# To do
Collect every line below that contains the word "tıklayın".

START Data

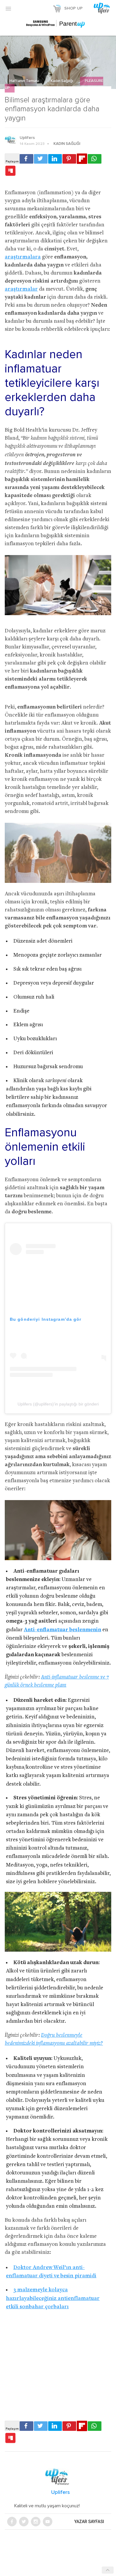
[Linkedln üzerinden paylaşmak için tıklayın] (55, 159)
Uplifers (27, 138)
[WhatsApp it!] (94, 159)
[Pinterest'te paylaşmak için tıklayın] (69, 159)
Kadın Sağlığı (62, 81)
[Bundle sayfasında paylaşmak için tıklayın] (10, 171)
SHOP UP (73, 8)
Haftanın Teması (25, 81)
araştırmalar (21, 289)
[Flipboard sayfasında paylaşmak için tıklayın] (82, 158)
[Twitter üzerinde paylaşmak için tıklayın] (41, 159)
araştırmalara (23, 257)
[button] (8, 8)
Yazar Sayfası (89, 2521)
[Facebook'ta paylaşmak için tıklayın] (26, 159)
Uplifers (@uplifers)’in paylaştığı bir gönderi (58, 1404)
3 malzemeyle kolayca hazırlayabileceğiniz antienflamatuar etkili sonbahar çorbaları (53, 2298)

END Data
START Data

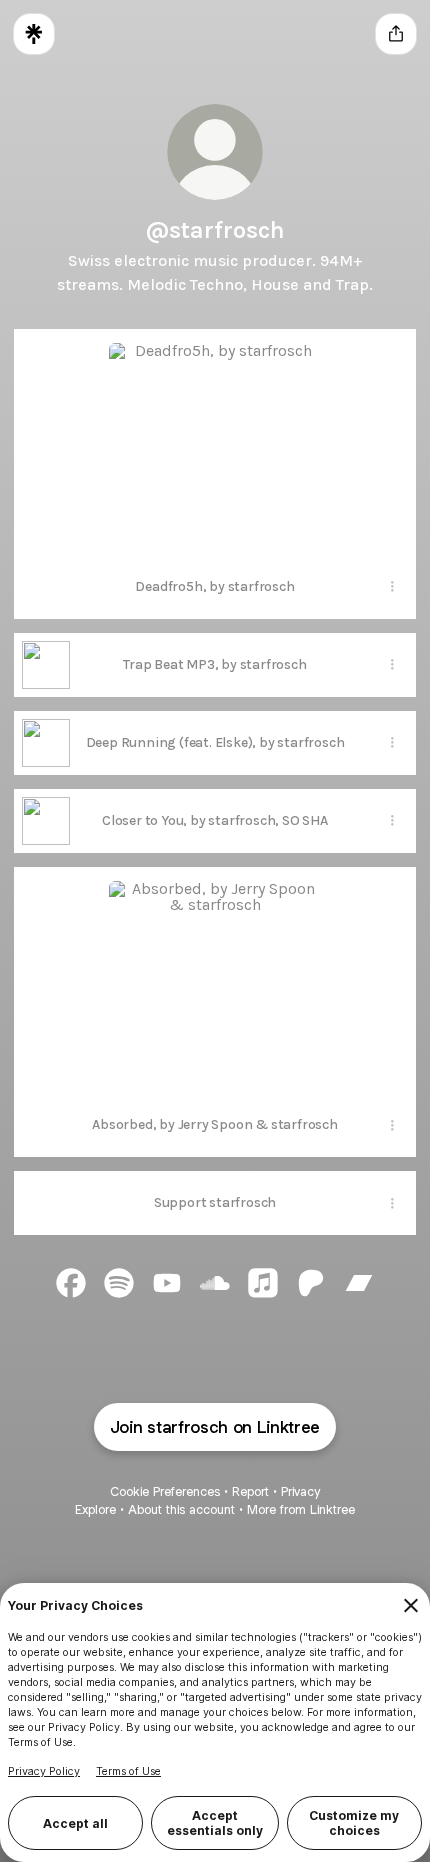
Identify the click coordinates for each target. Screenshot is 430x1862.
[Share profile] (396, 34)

END Data

# Answer section
[Linkedln üzerinden paylaşmak için tıklayın] (55, 159)
[Pinterest'te paylaşmak için tıklayın] (69, 159)
[Bundle sayfasında paylaşmak için tıklayın] (10, 171)
[Flipboard sayfasında paylaşmak için tıklayın] (82, 158)
[Twitter üzerinde paylaşmak için tıklayın] (41, 159)
[Facebook'ta paylaşmak için tıklayın] (26, 159)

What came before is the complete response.